Quoted text ->
For example, pre-quantization model 20 is a model in which machine learning is executed under certain conditions, and quantized model 30 finally becomes an inference model that is obtained by quantizing pre-quantization model 20 and is to be mounted on an LSI etc. Discrimination training model 40 is a model for training discriminator 41 that determines the accuracy of an inferred value. Each of pre-quantization model 20, quantized model 30, and discriminator 41 includes a neural network. Moreover, each of pre-quantization model 20, quantized model 30, and discrimination training model 40 has a training state and an inference state, and a weight parameter of the model is constant in the inference state.

These models each have a multi-layer structure and include an input layer, an intermediate layer, and an output layer, etc. Each of the layers includes nodes (not shown) corresponding to neurons. The strength of a connection between neurons is represented by a weight parameter. Although a neural network has weight parameters, in order to facilitate understanding, a weight parameter will be described below as an example of weight parameters.

Pre-quantization model 20 includes a first neural network having weight parameter (first parameter) w. Weight parameter w is expressed by, for example, a first numeric representation such as a real number consisting of a float (floating-point accuracy) value. Input data z is inputted to pre-quantization model 20. Input data z is training data and has various input patterns. Pre-quantization model 20, to which input data z is inputted, outputs inferred value x as an output value. Machine learning is executed in pre-quantization model 20 based on a predetermined training data set including input data z. When discriminator 41 is trained, pre-quantization model 20 operates with weight parameter w+Δw obtained by adding Δw to weight parameter w.

Quantized model 30 includes a second neural network having weight parameter (second parameter) w^q. Weight parameter w^qis obtained by converting weight parameter w of pre-quantization model 20 into a second numeric representation different from the above-described first numeric representation. The second numeric representation is a numeric representation based on fixed-point accuracy, such as an integer. Specifically, weight parameter w^qis obtained by quantizing weight parameter w+Δw obtained by adding Δw to weight parameter w. As a result, weight parameter w^qis a value obtained by adding a quantization error to a value obtained by adding a variation to weight parameter w. Input data z is inputted to quantized model 30. Quantized model 30, to which input data z is inputted, outputs inferred value G(x) as an output value.

Discrimination training model 40 is a model for training discriminator 41 that determines the accuracy of an inferred value, and includes discriminator 41 etc.

Pre-quantization weight parameter w+Δw and quantized weight parameter w^qare inputted to discriminator 41. Discriminator 41 outputs inferred value D(w+Δw) in response to weight parameter w+Δw, and outputs inferred value D(w^q) in response to weight parameter w^q.

Set problem 1 ->
Quote word for word the portion of the passage on model quantization that begins with the words "Quantized model 30 includes" and ends with the words "G(x) as an output value.".

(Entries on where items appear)
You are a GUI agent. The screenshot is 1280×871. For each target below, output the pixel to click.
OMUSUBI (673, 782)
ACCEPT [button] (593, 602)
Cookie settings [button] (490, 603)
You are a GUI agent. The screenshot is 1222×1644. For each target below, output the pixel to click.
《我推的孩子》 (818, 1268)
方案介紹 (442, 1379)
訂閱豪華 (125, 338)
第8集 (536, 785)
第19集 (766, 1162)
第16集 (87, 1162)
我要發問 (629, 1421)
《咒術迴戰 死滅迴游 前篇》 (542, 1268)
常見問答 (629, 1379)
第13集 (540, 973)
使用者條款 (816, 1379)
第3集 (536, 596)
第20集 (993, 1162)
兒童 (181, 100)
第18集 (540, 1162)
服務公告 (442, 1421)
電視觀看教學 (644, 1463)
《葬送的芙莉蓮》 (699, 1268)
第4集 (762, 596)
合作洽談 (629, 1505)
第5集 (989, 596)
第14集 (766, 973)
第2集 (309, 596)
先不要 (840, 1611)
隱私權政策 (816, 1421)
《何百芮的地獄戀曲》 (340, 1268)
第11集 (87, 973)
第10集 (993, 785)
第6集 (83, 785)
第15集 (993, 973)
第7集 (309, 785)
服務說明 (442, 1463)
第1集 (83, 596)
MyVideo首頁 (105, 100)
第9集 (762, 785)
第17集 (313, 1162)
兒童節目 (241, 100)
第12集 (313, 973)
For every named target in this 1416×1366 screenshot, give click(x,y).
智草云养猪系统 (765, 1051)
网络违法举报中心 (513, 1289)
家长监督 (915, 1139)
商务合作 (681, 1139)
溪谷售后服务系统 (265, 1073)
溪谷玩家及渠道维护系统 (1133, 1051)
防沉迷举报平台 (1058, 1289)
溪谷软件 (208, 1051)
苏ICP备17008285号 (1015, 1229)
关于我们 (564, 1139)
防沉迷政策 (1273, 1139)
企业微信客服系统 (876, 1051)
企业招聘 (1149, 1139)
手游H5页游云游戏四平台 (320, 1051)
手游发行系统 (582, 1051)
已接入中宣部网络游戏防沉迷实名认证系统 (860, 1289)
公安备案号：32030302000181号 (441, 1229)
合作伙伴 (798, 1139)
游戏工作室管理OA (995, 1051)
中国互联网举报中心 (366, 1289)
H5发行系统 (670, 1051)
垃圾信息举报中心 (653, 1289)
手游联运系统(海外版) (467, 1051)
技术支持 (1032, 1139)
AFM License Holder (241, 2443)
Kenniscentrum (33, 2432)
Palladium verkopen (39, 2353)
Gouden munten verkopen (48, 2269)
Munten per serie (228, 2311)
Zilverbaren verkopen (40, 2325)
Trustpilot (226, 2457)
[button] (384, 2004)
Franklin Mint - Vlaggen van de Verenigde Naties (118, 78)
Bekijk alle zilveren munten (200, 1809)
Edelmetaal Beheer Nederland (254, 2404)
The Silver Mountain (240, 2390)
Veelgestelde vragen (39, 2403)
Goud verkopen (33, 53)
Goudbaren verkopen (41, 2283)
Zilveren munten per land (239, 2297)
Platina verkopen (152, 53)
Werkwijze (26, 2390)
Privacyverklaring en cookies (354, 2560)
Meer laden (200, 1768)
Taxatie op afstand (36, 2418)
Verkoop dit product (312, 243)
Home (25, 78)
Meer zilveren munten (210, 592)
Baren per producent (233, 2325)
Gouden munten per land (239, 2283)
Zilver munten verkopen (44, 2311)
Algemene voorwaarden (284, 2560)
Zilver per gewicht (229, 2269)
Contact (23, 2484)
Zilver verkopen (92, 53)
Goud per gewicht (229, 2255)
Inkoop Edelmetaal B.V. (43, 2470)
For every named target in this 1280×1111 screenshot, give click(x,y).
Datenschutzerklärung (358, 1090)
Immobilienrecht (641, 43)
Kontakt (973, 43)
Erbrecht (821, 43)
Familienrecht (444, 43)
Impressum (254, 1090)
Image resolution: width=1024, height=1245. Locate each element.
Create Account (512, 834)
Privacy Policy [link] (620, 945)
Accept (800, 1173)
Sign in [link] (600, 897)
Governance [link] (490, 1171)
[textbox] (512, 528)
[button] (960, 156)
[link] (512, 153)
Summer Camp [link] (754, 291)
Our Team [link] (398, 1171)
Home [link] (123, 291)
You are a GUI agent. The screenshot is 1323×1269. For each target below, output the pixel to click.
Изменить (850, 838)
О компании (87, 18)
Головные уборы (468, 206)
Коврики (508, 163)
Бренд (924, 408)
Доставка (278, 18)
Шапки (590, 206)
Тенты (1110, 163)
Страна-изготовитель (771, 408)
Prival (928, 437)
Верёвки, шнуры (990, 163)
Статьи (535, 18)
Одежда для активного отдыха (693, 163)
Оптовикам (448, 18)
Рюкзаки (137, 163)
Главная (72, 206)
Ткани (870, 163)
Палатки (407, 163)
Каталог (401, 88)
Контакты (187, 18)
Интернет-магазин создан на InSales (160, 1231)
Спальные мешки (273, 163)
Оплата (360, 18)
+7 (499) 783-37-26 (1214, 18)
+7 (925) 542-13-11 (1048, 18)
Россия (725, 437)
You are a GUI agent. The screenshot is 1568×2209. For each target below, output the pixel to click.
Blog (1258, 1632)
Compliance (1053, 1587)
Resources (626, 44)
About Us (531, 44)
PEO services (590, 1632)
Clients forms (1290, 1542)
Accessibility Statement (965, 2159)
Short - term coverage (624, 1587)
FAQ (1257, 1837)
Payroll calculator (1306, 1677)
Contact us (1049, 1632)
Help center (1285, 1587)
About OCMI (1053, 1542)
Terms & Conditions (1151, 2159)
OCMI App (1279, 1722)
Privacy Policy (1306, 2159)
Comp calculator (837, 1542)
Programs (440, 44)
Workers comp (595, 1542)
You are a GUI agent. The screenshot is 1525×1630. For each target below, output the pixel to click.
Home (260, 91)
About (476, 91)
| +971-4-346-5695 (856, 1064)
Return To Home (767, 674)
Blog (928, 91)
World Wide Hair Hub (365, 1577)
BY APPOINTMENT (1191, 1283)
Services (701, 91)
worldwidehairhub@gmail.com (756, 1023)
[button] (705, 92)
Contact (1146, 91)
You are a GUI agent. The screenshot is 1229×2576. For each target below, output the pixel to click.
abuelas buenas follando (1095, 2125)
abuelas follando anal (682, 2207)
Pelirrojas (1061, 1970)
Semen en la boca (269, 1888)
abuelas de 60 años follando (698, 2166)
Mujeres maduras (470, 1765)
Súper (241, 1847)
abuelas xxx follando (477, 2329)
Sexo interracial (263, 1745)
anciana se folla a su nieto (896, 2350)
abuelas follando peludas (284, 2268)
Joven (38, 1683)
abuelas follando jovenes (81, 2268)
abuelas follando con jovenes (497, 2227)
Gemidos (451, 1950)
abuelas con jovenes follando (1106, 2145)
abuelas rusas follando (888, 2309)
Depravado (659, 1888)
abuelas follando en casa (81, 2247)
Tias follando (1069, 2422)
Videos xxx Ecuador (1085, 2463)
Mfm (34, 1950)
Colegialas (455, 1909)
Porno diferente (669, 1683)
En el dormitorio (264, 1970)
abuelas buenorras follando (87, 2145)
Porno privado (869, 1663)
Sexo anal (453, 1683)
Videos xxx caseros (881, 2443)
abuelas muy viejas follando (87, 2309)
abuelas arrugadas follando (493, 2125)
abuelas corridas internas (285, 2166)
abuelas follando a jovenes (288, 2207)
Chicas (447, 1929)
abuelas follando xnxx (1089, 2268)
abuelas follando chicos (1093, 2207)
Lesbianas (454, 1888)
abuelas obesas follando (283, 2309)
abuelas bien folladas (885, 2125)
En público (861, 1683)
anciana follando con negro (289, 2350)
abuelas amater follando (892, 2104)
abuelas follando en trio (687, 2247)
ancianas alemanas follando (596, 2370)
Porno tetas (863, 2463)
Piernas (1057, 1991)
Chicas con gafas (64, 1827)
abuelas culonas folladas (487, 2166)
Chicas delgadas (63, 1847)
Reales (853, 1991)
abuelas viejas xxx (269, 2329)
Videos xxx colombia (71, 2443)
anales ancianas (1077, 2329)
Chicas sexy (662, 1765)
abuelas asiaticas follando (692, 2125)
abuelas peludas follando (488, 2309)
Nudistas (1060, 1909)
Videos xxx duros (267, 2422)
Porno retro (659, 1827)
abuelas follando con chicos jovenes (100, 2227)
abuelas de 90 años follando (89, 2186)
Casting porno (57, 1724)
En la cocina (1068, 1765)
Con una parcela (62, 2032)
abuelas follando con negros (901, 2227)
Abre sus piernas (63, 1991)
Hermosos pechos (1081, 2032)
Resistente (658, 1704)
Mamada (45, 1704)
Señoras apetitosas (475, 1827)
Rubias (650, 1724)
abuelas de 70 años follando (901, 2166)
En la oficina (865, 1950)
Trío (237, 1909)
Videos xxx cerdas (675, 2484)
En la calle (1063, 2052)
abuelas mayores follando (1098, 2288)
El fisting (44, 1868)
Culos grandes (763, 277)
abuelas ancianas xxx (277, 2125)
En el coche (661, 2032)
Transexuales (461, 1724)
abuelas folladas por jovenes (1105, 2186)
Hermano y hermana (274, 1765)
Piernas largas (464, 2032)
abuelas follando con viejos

Set problem 2 ->
Print the lines of the listing unchanged, starting with the line that contains "MyVideo首頁 (105, 100)" and ending with the line that contains "Summer Camp [link] (754, 291)", both lines included.

Task response 1 ->
Quantized model 30 includes a second neural network having weight parameter (second parameter) w^q. Weight parameter w^qis obtained by converting weight parameter w of pre-quantization model 20 into a second numeric representation different from the above-described first numeric representation. The second numeric representation is a numeric representation based on fixed-point accuracy, such as an integer. Specifically, weight parameter w^qis obtained by quantizing weight parameter w+Δw obtained by adding Δw to weight parameter w. As a result, weight parameter w^qis a value obtained by adding a quantization error to a value obtained by adding a variation to weight parameter w. Input data z is inputted to quantized model 30. Quantized model 30, to which input data z is inputted, outputs inferred value G(x) as an output value.

Task response 2 ->
MyVideo首頁 (105, 100)
第9集 (762, 785)
第17集 (313, 1162)
兒童節目 (241, 100)
第12集 (313, 973)
For every named target in this 1416×1366 screenshot, give click(x,y).
智草云养猪系统 (765, 1051)
网络违法举报中心 (513, 1289)
家长监督 (915, 1139)
商务合作 (681, 1139)
溪谷售后服务系统 (265, 1073)
溪谷玩家及渠道维护系统 (1133, 1051)
防沉迷举报平台 (1058, 1289)
溪谷软件 (208, 1051)
苏ICP备17008285号 (1015, 1229)
关于我们 (564, 1139)
防沉迷政策 (1273, 1139)
企业微信客服系统 (876, 1051)
企业招聘 (1149, 1139)
手游H5页游云游戏四平台 (320, 1051)
手游发行系统 (582, 1051)
已接入中宣部网络游戏防沉迷实名认证系统 (860, 1289)
公安备案号：32030302000181号 (441, 1229)
合作伙伴 (798, 1139)
游戏工作室管理OA (995, 1051)
中国互联网举报中心 (366, 1289)
H5发行系统 (670, 1051)
垃圾信息举报中心 (653, 1289)
手游联运系统(海外版) (467, 1051)
技术支持 (1032, 1139)
AFM License Holder (241, 2443)
Kenniscentrum (33, 2432)
Palladium verkopen (39, 2353)
Gouden munten verkopen (48, 2269)
Munten per serie (228, 2311)
Zilverbaren verkopen (40, 2325)
Trustpilot (226, 2457)
[button] (384, 2004)
Franklin Mint - Vlaggen van de Verenigde Naties (118, 78)
Bekijk alle zilveren munten (200, 1809)
Edelmetaal Beheer Nederland (254, 2404)
The Silver Mountain (240, 2390)
Veelgestelde vragen (39, 2403)
Goud verkopen (33, 53)
Goudbaren verkopen (41, 2283)
Zilveren munten per land (239, 2297)
Platina verkopen (152, 53)
Werkwijze (26, 2390)
Privacyverklaring en cookies (354, 2560)
Meer laden (200, 1768)
Taxatie op afstand (36, 2418)
Verkoop dit product (312, 243)
Home (25, 78)
Meer zilveren munten (210, 592)
Baren per producent (233, 2325)
Gouden munten per land (239, 2283)
Zilver munten verkopen (44, 2311)
Algemene voorwaarden (284, 2560)
Zilver per gewicht (229, 2269)
Contact (23, 2484)
Zilver verkopen (92, 53)
Goud per gewicht (229, 2255)
Inkoop Edelmetaal B.V. (43, 2470)
For every named target in this 1280×1111 screenshot, give click(x,y).
Datenschutzerklärung (358, 1090)
Immobilienrecht (641, 43)
Kontakt (973, 43)
Erbrecht (821, 43)
Familienrecht (444, 43)
Impressum (254, 1090)
Image resolution: width=1024, height=1245. Locate each element.
Create Account (512, 834)
Privacy Policy [link] (620, 945)
Accept (800, 1173)
Sign in [link] (600, 897)
Governance [link] (490, 1171)
[textbox] (512, 528)
[button] (960, 156)
[link] (512, 153)
Summer Camp [link] (754, 291)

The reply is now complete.